Headteachers drafted in to turn round failing schools should be offered boardroom pay packages worth £675,000 with a full range of chiefexecutive-style perks, a report by management consultants recommended yesterday.
Salaries of £120,000, performance bonuses of up to £75,000 over five years, company cars, health insurance, pensions bonuses and free child care were needed as part of a radical pay package to recruit heads to the highest-profile jobs in British education.
The high salaries would put an élite band of about 100 heads on a par with chief executives of medium-sized companies and cabinet ministers, said experts from Hay Management Consultants, one of the world's leading specialists in executive pay.
David Hart, general secretary of the National Association of Head Teachers, which commissioned the report, said only "thinking the unthinkable" would persuade the nation's best heads to risk their careers by taking on some of the country's most difficult schools.
High-performing heads are at the centre of the Government's polices for tackling the most difficult schools. David Blunkett, the Secretary of State for Education, will be recruiting high flyers to run the new city academies, designed to serve some of the most deprived urban areas. He has proposed £100,000 a year for heads prepared to take on a group of schools, but £80,000 is in effect the maximum for most.

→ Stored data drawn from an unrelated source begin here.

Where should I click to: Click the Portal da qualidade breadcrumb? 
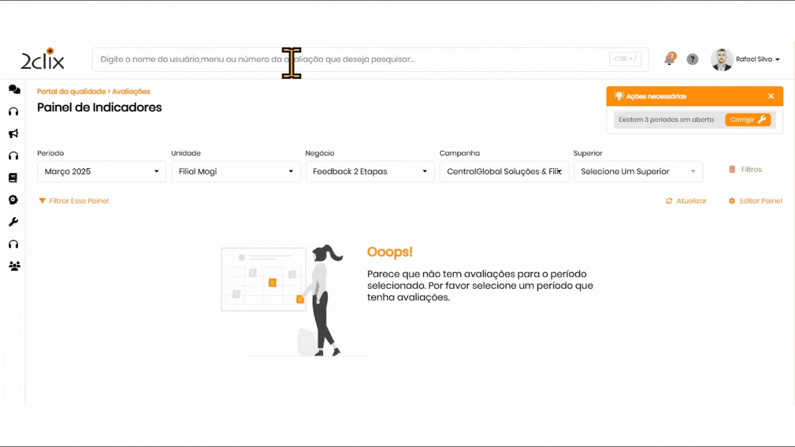[71, 92]
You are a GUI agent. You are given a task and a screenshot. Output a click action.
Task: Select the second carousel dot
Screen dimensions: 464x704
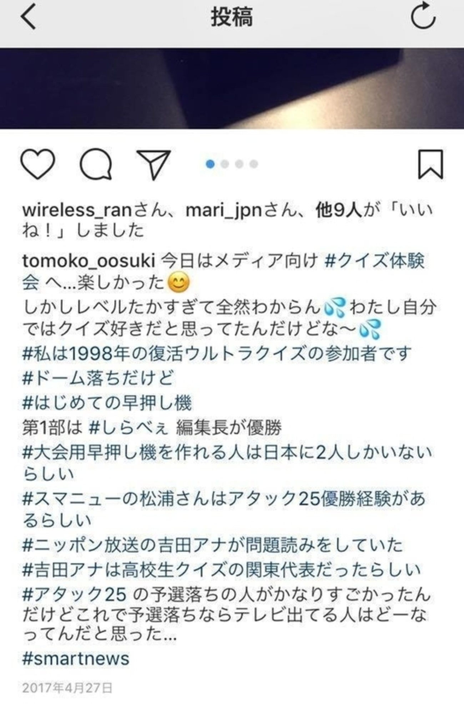point(225,164)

Ministers have endured a string of high-profile resignations from flagship "fresh start" schools in Brighton, Newcastle and Islington, north London, months after they were reopened under new management.

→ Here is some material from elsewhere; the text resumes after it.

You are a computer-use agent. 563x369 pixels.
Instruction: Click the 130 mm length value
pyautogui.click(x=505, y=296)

Mr Hart said the new salaries would be needed for fresh-start heads brought in to failing schools, or those running the new city academies, likely to be unveiled next week to serve deprived urban areas.

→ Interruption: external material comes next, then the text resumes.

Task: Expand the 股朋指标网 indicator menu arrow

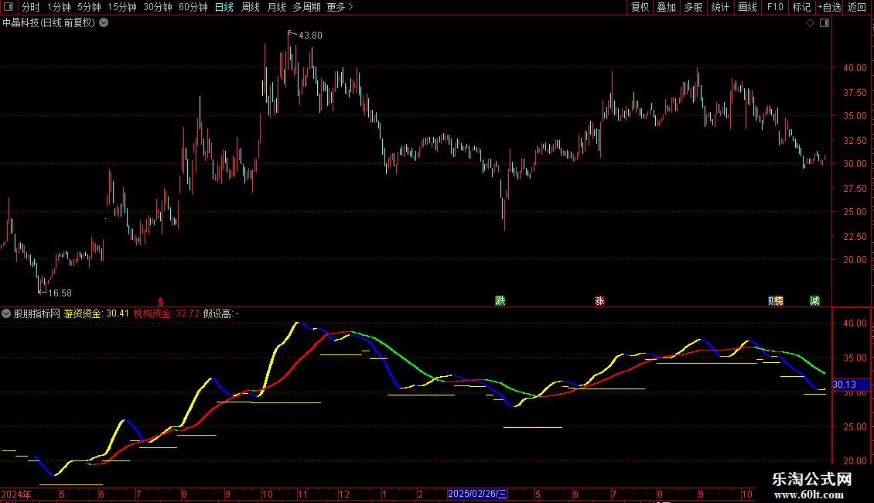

Under the scheme, heads would be given five-year contracts, with a bonus if they meet performance targets. Mr Hart said the most difficult schools should have temporary exemption from normal inspections by the education watchdog Ofsted, and help to recruit high-quality governors, staff and senior managers.
"We have to recognise this is a high-risk business," he said. "If David Blunkett is serious about turning the tide round in these schools in great difficulties he has to be prepared tobe radical."